Saved data entries
=== Begin Enclosure ===

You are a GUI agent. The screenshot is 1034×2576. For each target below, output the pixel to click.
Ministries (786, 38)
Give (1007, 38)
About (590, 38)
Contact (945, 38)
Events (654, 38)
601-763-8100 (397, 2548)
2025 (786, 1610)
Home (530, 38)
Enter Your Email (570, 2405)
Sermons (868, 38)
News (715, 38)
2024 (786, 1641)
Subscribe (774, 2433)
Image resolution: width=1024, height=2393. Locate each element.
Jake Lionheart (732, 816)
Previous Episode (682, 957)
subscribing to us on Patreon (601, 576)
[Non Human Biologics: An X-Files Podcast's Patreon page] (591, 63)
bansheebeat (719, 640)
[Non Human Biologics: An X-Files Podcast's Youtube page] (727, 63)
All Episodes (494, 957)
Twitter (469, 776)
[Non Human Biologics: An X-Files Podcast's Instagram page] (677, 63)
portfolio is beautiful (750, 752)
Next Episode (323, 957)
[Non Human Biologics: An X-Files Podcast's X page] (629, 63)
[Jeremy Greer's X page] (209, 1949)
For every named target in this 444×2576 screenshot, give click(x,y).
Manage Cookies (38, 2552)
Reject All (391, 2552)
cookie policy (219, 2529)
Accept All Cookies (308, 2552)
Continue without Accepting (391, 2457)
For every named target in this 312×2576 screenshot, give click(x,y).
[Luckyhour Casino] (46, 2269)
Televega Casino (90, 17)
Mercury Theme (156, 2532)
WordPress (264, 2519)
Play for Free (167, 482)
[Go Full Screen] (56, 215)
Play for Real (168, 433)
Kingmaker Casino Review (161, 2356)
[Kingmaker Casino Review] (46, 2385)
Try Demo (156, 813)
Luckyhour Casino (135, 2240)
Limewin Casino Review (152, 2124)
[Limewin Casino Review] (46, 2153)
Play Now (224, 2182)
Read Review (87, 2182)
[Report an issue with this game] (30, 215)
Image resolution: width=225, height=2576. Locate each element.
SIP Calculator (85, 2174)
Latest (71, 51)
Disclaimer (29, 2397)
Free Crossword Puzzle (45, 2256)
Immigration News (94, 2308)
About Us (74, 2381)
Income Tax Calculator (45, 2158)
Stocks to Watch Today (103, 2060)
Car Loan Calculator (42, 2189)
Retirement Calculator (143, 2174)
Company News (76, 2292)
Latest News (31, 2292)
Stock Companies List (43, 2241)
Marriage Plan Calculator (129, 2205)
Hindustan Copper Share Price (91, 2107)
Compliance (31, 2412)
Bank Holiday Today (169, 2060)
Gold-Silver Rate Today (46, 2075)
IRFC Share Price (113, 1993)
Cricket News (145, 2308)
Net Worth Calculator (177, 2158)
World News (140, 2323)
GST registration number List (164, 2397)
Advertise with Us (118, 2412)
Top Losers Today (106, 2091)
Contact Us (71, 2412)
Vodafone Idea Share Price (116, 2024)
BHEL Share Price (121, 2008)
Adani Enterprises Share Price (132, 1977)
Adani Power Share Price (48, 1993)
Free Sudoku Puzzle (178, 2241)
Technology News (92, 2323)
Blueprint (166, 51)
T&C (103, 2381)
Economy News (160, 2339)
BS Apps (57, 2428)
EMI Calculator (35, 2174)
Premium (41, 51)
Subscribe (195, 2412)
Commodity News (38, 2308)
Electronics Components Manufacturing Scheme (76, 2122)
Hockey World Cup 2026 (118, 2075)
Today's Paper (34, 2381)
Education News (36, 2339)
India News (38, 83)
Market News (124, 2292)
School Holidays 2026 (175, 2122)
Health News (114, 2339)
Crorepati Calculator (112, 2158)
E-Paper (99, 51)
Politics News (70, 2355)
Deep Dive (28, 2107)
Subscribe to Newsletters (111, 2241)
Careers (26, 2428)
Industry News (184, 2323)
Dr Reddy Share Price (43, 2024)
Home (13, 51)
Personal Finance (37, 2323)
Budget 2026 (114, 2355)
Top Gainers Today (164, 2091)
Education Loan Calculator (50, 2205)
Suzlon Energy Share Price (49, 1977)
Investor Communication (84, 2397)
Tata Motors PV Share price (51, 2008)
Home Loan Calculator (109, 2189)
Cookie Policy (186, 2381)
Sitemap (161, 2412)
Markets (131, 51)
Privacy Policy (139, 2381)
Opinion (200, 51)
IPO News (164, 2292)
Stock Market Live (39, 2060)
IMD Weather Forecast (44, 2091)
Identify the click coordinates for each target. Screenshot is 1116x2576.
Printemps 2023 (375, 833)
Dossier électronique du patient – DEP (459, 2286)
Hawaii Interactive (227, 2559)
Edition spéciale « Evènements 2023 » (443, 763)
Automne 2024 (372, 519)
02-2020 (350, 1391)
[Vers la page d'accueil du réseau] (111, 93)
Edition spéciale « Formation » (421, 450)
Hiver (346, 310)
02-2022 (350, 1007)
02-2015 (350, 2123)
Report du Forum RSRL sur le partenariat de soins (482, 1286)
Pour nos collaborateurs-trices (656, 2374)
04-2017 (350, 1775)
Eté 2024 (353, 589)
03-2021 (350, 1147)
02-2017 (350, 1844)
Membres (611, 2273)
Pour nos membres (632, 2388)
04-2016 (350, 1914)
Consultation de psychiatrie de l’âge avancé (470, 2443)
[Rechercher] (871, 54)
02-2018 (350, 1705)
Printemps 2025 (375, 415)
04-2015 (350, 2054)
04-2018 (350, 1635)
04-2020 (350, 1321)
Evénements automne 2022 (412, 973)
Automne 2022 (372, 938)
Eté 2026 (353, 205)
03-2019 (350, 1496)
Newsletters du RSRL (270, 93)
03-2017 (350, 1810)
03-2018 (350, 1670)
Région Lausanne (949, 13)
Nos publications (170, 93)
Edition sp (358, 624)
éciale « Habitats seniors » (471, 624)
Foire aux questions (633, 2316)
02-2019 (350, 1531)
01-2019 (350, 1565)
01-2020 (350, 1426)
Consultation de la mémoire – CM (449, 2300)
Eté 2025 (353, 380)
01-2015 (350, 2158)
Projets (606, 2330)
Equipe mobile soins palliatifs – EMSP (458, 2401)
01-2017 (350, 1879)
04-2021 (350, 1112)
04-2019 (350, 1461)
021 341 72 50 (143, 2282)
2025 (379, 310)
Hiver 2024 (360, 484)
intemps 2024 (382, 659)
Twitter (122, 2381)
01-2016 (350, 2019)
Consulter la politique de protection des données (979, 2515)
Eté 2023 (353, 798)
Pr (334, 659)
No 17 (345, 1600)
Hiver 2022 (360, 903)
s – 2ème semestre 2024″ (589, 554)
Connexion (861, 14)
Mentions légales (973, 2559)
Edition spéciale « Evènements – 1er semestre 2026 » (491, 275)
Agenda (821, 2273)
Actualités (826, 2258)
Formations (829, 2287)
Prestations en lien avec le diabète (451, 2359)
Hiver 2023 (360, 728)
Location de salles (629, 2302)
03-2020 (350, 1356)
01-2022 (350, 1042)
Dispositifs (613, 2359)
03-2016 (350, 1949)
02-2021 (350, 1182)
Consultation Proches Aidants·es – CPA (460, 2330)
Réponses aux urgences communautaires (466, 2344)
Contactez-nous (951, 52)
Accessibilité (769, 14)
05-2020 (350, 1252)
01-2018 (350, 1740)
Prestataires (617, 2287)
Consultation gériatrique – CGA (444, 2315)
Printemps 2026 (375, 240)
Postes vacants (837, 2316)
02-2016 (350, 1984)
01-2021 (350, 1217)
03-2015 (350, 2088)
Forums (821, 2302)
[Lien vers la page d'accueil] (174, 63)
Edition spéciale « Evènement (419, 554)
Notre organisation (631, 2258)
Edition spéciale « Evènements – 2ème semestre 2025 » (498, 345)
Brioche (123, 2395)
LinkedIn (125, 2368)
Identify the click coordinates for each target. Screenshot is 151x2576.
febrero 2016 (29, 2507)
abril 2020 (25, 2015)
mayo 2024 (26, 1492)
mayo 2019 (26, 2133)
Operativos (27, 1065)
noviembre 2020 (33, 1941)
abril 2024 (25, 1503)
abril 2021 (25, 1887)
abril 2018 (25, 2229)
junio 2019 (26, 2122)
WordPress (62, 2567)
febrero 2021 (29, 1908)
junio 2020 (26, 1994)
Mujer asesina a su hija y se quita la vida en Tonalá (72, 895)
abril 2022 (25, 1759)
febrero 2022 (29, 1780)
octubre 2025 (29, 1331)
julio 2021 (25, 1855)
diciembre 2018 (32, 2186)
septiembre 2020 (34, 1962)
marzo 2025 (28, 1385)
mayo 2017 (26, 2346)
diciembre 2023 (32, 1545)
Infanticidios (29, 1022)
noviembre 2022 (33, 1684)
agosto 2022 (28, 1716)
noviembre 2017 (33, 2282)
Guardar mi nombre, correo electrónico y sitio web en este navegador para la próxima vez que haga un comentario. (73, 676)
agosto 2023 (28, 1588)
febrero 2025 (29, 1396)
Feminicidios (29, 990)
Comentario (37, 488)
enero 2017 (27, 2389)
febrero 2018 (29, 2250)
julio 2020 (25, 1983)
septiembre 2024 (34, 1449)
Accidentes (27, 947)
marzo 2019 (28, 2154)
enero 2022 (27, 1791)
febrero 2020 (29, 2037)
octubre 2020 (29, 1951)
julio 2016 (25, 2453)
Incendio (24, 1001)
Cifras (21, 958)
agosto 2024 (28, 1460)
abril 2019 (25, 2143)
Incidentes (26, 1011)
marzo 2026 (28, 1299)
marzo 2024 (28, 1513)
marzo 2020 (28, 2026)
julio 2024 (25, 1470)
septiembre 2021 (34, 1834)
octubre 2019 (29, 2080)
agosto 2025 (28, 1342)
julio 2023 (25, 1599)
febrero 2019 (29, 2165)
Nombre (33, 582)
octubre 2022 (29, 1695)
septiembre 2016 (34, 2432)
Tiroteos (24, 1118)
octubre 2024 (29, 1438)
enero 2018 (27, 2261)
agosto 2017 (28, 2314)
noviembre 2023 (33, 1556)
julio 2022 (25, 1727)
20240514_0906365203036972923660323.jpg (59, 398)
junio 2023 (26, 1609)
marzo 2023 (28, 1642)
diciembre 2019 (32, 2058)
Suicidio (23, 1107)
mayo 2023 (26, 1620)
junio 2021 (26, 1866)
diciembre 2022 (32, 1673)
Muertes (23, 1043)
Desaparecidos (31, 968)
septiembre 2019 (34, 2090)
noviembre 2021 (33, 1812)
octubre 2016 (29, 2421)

=== End Enclosure ===

EXERCISE DETAILS
Could you reproduce, exactly, every line above from the line with "julio 2024 (25, 1470)" to the line with "agosto 2017 (28, 2314)", and no other line? Both ends count.

ANSWER TO THE EXERCISE
julio 2024 (25, 1470)
septiembre 2021 (34, 1834)
octubre 2019 (29, 2080)
agosto 2025 (28, 1342)
julio 2023 (25, 1599)
febrero 2019 (29, 2165)
Nombre (33, 582)
octubre 2022 (29, 1695)
septiembre 2016 (34, 2432)
Tiroteos (24, 1118)
octubre 2024 (29, 1438)
enero 2018 (27, 2261)
agosto 2017 (28, 2314)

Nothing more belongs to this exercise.